— Start of Data provided —

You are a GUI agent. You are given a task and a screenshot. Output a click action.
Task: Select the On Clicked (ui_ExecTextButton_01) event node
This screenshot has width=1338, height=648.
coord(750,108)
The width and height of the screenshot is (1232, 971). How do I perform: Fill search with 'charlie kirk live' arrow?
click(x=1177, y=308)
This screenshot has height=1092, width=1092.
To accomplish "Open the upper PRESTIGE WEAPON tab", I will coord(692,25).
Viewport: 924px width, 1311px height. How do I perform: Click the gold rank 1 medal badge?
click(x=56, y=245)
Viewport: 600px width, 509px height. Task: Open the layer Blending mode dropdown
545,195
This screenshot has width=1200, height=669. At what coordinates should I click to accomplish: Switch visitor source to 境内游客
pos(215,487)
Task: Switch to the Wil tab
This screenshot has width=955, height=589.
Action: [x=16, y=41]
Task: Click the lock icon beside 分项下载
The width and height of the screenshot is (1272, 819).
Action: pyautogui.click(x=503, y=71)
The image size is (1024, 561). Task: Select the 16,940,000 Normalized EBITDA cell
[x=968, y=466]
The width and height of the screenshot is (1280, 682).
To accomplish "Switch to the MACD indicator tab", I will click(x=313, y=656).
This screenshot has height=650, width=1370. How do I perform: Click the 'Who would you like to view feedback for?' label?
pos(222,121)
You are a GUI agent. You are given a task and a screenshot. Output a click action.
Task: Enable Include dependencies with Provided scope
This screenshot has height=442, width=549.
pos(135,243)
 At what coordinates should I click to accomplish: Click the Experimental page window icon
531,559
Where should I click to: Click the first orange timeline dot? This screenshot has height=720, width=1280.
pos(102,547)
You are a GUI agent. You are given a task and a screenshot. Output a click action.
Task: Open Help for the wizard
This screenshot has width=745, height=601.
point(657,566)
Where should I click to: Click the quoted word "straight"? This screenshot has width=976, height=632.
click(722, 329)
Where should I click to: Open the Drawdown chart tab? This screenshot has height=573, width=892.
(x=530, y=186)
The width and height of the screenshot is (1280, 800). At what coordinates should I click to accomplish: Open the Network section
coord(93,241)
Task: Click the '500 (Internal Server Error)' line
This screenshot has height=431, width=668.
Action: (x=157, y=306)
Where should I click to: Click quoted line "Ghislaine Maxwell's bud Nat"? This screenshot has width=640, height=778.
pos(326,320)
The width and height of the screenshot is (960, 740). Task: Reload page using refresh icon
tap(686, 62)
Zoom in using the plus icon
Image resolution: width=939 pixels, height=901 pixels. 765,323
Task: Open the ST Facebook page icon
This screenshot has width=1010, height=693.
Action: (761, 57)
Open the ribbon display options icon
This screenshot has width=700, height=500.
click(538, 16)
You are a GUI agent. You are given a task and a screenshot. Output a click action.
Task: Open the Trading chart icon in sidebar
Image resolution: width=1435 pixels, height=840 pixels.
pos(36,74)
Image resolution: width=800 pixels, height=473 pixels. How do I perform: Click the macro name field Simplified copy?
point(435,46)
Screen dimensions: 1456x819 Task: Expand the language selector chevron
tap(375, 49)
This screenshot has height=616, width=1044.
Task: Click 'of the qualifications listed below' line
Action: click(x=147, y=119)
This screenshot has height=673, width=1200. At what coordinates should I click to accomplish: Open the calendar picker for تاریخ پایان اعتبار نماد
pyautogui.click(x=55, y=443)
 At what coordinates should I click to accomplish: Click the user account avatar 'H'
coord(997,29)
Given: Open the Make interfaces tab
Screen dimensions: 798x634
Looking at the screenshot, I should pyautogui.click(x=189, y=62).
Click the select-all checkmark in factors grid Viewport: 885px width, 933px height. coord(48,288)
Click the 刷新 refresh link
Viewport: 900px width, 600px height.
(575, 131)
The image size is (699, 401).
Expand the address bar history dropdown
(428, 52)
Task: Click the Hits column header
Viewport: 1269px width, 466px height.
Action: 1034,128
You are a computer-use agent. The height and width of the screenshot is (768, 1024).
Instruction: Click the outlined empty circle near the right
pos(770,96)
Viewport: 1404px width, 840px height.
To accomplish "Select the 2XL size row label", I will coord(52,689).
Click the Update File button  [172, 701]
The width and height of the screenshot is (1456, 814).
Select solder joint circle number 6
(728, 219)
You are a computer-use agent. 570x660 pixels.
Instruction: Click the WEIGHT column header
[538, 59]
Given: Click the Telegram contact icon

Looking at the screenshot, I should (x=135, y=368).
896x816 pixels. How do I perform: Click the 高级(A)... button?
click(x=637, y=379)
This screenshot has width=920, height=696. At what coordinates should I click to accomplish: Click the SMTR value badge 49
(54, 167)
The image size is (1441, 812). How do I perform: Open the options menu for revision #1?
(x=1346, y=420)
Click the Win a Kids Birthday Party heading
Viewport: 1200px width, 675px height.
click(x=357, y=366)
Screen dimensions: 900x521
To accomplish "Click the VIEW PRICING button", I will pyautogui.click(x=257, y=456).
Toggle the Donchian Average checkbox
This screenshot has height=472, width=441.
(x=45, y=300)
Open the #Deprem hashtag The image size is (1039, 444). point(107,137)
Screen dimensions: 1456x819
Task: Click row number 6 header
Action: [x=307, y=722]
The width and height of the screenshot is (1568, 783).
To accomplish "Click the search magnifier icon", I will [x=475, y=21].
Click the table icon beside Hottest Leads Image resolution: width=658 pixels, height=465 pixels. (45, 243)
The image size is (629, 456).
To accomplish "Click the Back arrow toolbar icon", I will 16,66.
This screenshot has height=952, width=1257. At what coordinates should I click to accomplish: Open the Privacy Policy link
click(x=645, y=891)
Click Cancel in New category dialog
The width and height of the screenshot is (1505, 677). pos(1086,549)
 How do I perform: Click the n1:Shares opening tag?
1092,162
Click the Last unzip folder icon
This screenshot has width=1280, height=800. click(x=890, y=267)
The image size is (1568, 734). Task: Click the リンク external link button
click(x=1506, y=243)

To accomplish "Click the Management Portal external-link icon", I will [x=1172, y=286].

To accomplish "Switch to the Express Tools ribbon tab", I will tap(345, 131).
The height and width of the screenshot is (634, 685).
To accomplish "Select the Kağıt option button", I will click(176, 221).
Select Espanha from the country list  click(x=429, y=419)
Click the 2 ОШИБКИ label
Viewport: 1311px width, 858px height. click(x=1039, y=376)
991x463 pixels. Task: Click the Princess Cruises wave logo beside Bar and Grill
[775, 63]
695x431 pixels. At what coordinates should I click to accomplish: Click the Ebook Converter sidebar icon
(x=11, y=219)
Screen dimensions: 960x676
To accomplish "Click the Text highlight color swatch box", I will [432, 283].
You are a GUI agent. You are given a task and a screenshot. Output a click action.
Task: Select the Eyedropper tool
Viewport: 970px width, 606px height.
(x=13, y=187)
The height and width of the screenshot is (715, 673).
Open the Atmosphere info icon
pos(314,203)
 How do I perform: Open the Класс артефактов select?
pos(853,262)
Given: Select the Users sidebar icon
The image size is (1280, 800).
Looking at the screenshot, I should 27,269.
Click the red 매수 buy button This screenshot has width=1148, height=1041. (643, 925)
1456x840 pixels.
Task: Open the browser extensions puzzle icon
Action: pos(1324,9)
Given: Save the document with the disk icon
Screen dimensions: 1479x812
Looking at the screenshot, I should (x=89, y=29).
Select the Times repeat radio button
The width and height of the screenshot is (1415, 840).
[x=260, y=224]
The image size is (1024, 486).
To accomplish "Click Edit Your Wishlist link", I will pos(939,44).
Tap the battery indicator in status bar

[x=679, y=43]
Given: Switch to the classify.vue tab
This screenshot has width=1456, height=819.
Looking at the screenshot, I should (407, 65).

— End of Data provided —

-- Task description --
How many lines of the listing contain the word "resolution"? Give only the number.

-- Output for this exercise --
4